You can't change your kids personalities

Humor, like most personality traits, is pretty much set in stone at birth.
 
 

By Laura Schocker

Contributor

Your child may be growing faster than you can keep track of, but his personality? That's pretty much set.

A new study published in the journal Social Psychological and Personality Science has found that we tend to remain recognizably the same person from childhood to adulthood. "Our personality does seem to stay with us," says lead author Christopher Nave, a doctoral candidate at the University of California Riverside.

Nave and his colleagues used data collected on schoolchildren in the 1960s, where teachers had provided feedback about the personalities of their students. More than 40 years later, the researchers tracked down a large number of the original participants to bring them in for a personality interview. "We saw that the way teachers perceived their students predicted how they were behaving decades later," Nave says.

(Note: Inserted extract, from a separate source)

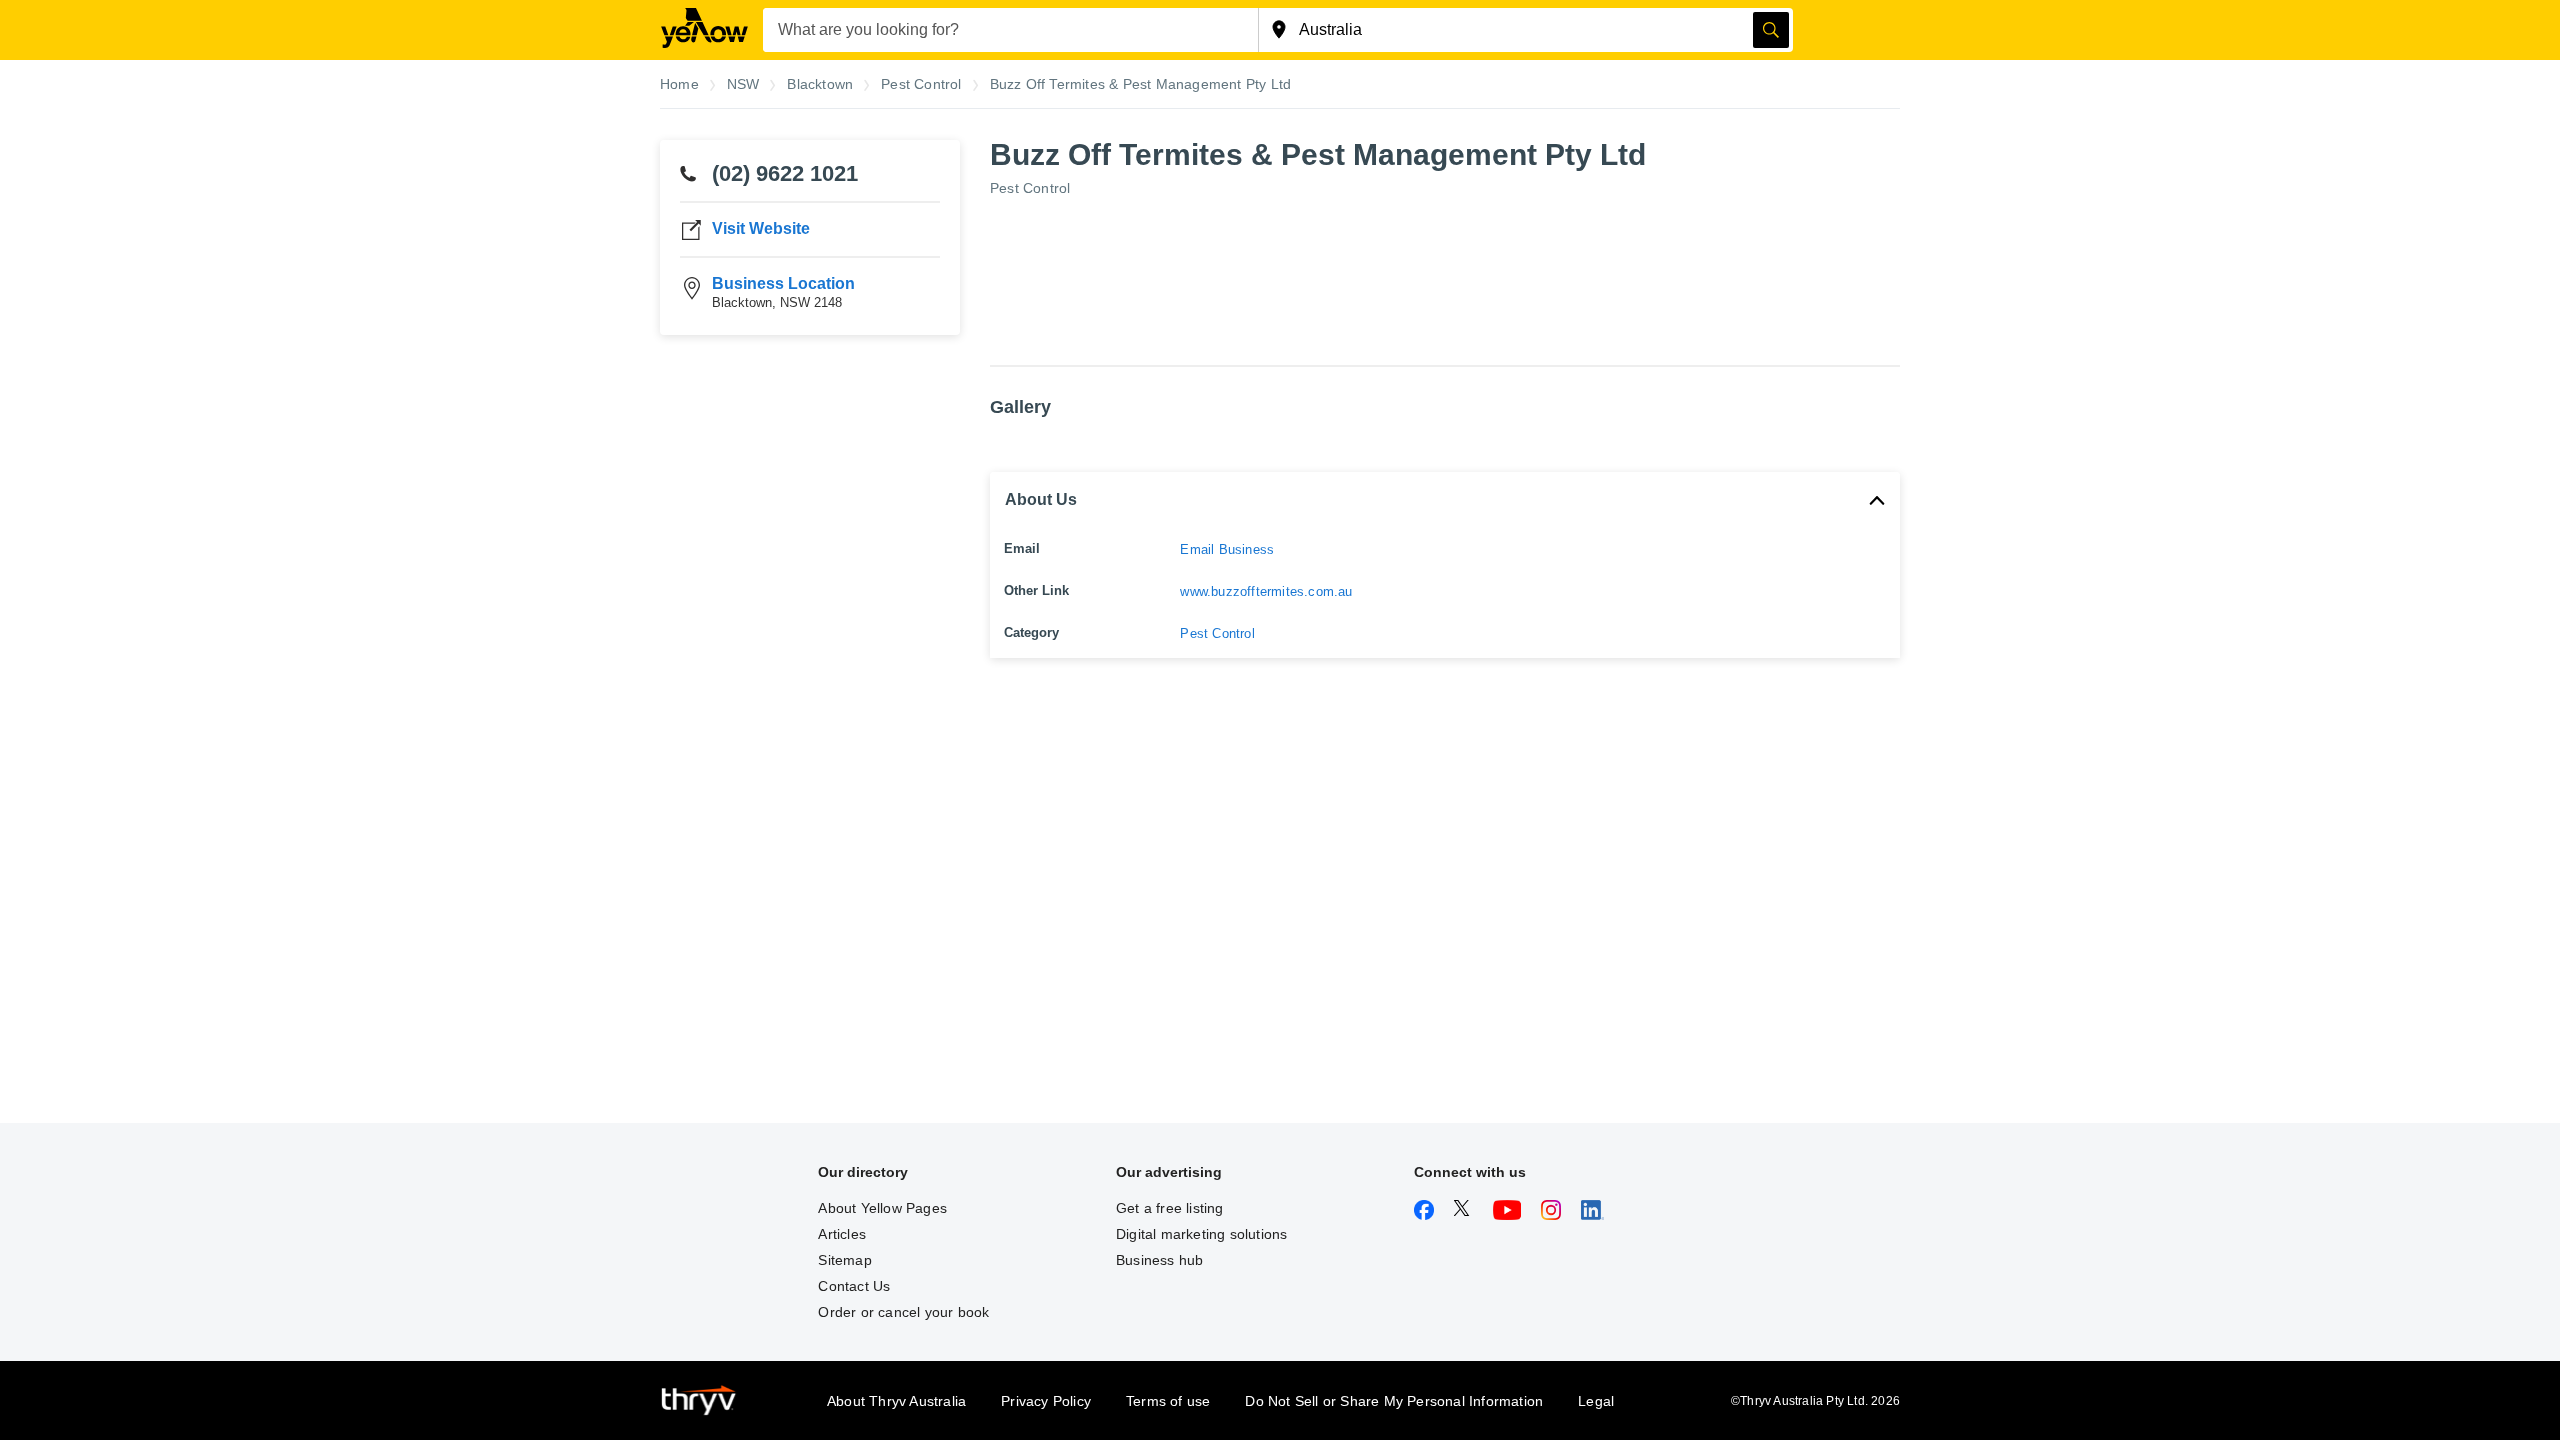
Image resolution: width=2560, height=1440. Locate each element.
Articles (842, 1234)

And these findings may mean you can get a sneak peak into your child's future. Children who were rated "verbally fluent," defined as unrestrained talkativeness, grew up to be dominant and socially adept by the time they were middle-aged. "Adaptable" students tended to become cheerful and curious, while "impulsive" kids were later talkative and loud. And humble kids-those whom teachers said had a tendency to "self-minimize"-were linked with feelings of insecurity and humility as adults.

The findings, Nave says, mean that while people's personalities can change over time, it may take more work than previously thought. He suggests promoting a blend of different behaviors in your children, as well as asking teachers for feedback. While parents tend to promote being humble, for instance, you may want to step in if the teacher says it's happening to an extreme degree. On the other hand, talkative children-even to the point of almost disturbing the class-tended to find appropriate outlets and succeed in the long run.